Most people are familiar with the term ‘Artificial Intelligence,’ an umbrella nomenclature for innovative tech that enables more effortless living for humans. This is achieved by generating data capable of producing machines that perform human tasks accurately.
A sub-field of AI in recent tech is Machine Learning (ML), which encompasses identifying, studying patterns, and leverage them. Machine Learning Operations is requisite for Machine Learning to be possible; it is the lubricant factor in the Machine Learning process.
As explained by AI writer Stephen Watts, MLOps is a practice for collaboration and communication between data scientists and operations professionals to help manage production Machine Learning (or deep learning) lifecycle. Complementary, according to AI Multiple’s Cem Dilmegani in a recent blog post, MLOps practices help us standardize and streamline the construction and deployment of machine learning systems, covering the entire lifecycle of a machine learning application from data collection model management.
MLOps serve to enlighten and modify ML production while recording business profits and upholding binding regulatory policies. MLOps encompasses all engineering activities that aid the smooth running and maintenance of AI models.
Be that as it may, data scientists and programmers have recently lamented some of the bottlenecks in Machine Learning Operations (MLOps) infamous for delaying production processes. Top contenders for the most cumbersome MLOps include – but may not be limited to – Model Monitoring and Model Maintenance and retraining.
Quoting the Full Stack Deep Learning alumni survey infographic, the Machine Learning lifecycle stages that proved most difficult for programmers and data scientists were those above, with the former recording 60.0% of the population study asserting to its difficulty and 61.1% admitting that the latter was their most challenging stage of the Machine Learning process to get past.
Model retraining is the ML operation that sees the correction of varying data by retraining the model to be more suitable for the program. Even after the production process is seemingly completed, some errors or inaccuracies may surface, necessitating a do-over involving a new set of data for better results.
The challenging factor in the Model retraining stage is probably derived from model deployment complications that entail a seemingly endless retraining process. This is owed to the fact that when it has to do with models, degradation is inevitable; therefore, the retraining process is almost always necessary, at least for satisfactory results.
On the other hand, Model Monitoring is the stage of Machine Learning that closely observes the overall performance of Machine Learning models for the AI team to recognize flaws and prevent these flaws from sabotaging business opportunities. In simple terms, model monitoring is the stage in the ML lifecycle where the model is monitored for potential errors and eliminating (or adding) causal (or relevant) data, ensuring that the model is updated and improved to suit different scenarios and tackle them self-sufficiently.
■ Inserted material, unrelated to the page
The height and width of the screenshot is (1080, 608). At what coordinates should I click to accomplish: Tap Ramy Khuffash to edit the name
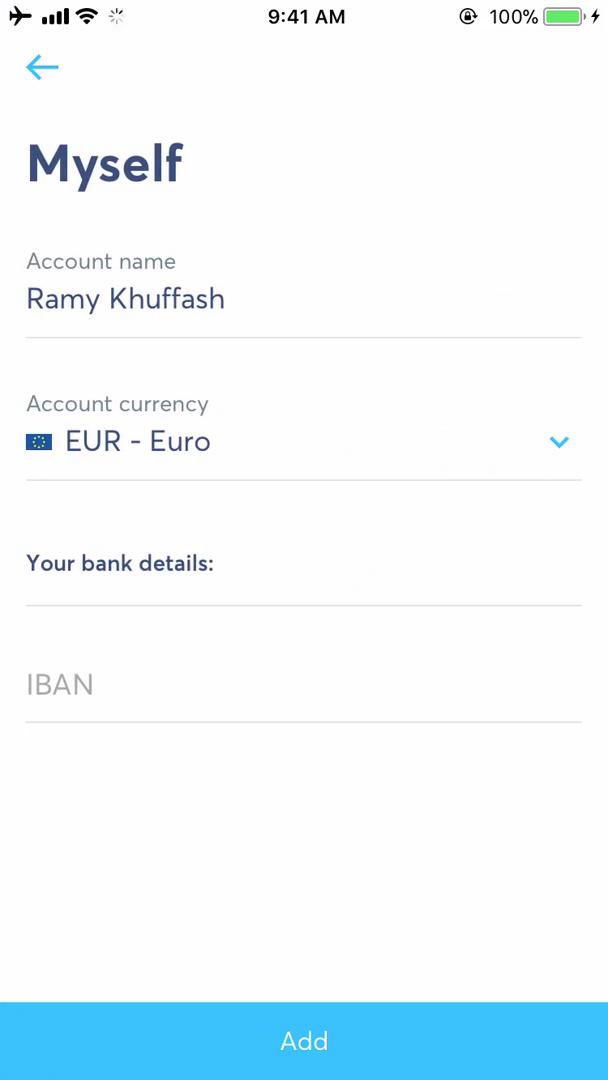click(x=125, y=299)
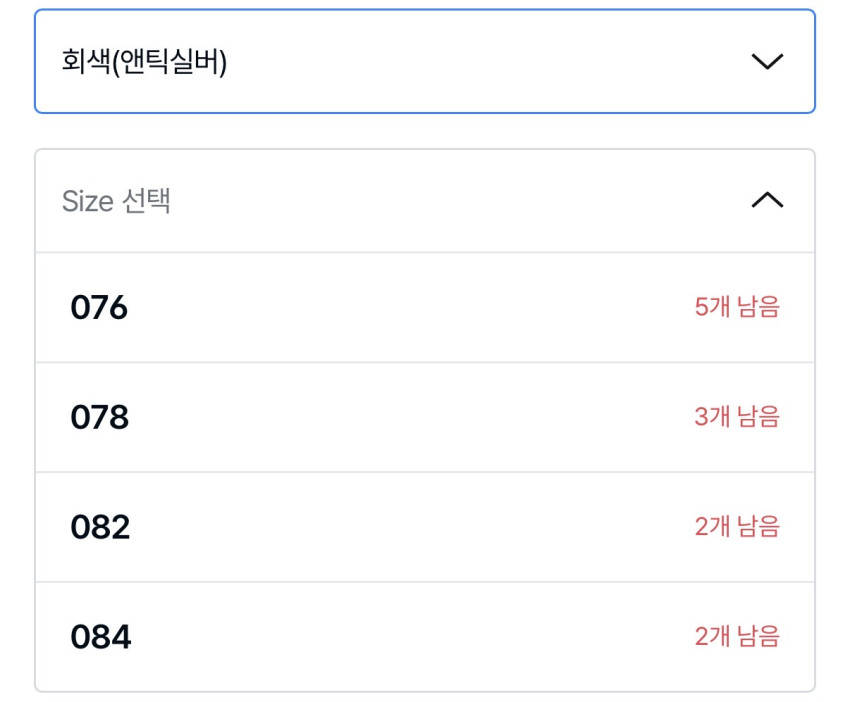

Model Monitoring practices are essential for preparing against failure of the algorithm and generally serve as a sort of insurance for the machine learning model against obsolescence and potential loss.
Both Model Monitoring and Model retraining have been identified as bottleneck processes in Machine Learning, regardless of their collective value. For Model Monitoring, the most probable reasons for its popular interpretation as cumbersome would be its time-consuming nature and general lack of knowledge on adequately executing the monitoring process.
Most AI teams in model production processes are eager to release their models into the trade market, and the monitoring practices involved in ML are infamous for stalling launch programs. Tech companies are driven by two fundamental factors; the desire to meet human needs through revolutionary technology and make money. Model Monitoring significantly slows down the process and is not exactly the most anticipated stage of ML model deployment.
The other possible reason for the general dislike of this stage is the unfortunate lack of tech know-how on the appropriate or applicable ML model monitoring practice to be implemented.
Monitoring ML systems certainly require modalities different from the popular monitoring processes relevant to regular software. For whatever reason, many data scientists and programmers are yet to grasp the knowledge needed for proper Model Monitoring fully. Therefore, this makes the process unappealing to most professionals.
It may be likened to going out to do your chores and getting to the point where you have to do your most hated task. You wish you do not have to – you seek shortcuts to avoid doing it, but you know you HAVE to; it is inevitable. Whether appealing or not, Model Monitoring is necessary to enable early detection of possible flaws and provide a fix to them. It is all for the greater good.
In the case of Model maintenance and retraining, its’ financial strain on AI companies and some of its obsolete, stressful retraining tasks and practices represent the primary bottleneck.
Constantly ‘updating’ ML models can be costly for tech companies who unavoidably have to spend a lot of funds on human resources, computational costs, and actual implementation.
Companies do not particularly relish the thought of constantly investing finances into maintaining skilled human resources whose job it is to retain and retrain ML models. Running costs on computation is also a cause for worry for most AI companies involved in ML model deployment.
It also does not help that some of the Model retraining practices are painfully cumbersome and difficult to execute. Reasons aside, model maintenance is utterly relevant for a balanced ML model production as these practices ensure that the models are in sync with what is obtainable in our ever-changing world.